TASK REQUIREMENTS>
What you return should match the data below exactly, with no pictures in it.

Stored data
..........

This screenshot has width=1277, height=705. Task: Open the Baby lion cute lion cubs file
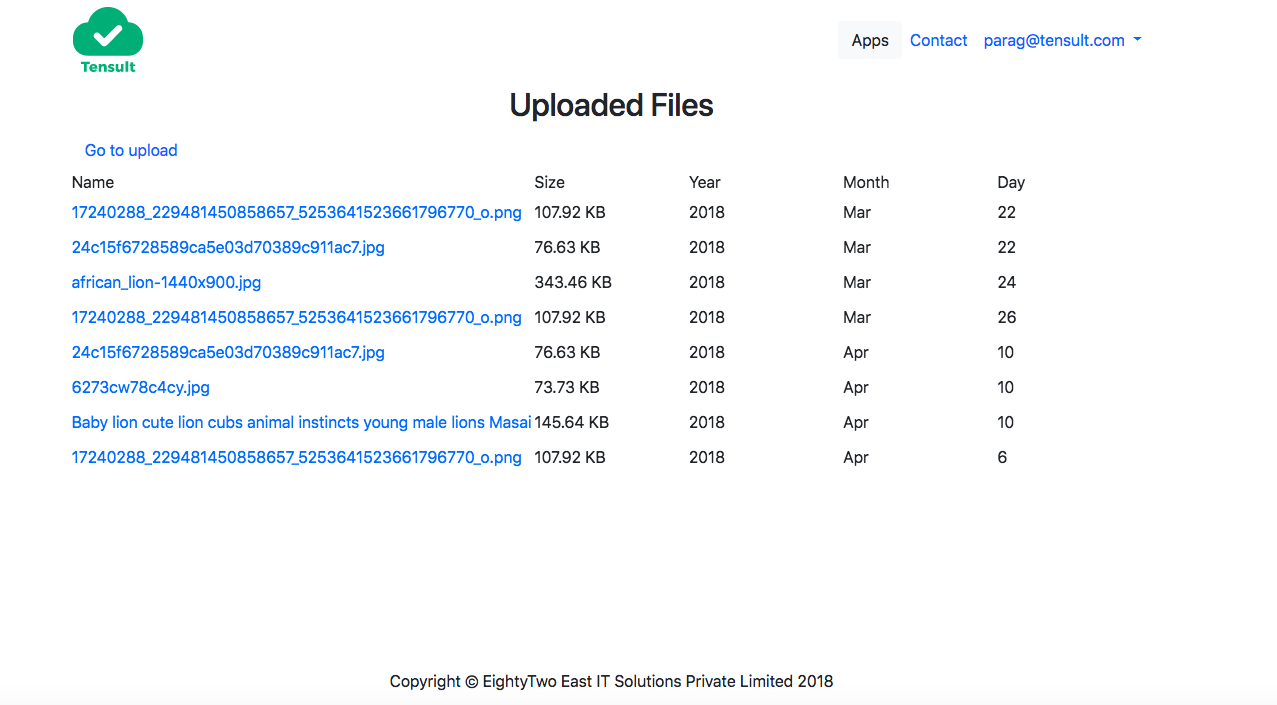(x=300, y=422)
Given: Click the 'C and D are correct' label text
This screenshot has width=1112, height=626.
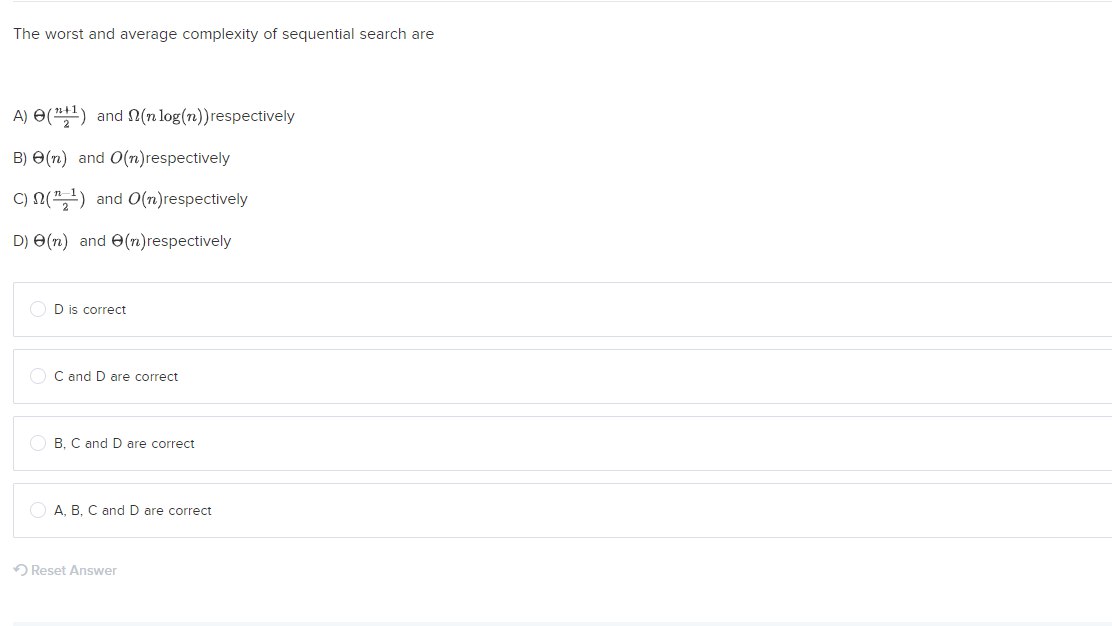Looking at the screenshot, I should pos(116,376).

..........

RESPONSE BELOW>
This screenshot has width=1277, height=705. Task: Open the Baby lion cute lion cubs file
(x=300, y=422)
Given: Click the 'C and D are correct' label text
This screenshot has width=1112, height=626.
Looking at the screenshot, I should pos(116,376).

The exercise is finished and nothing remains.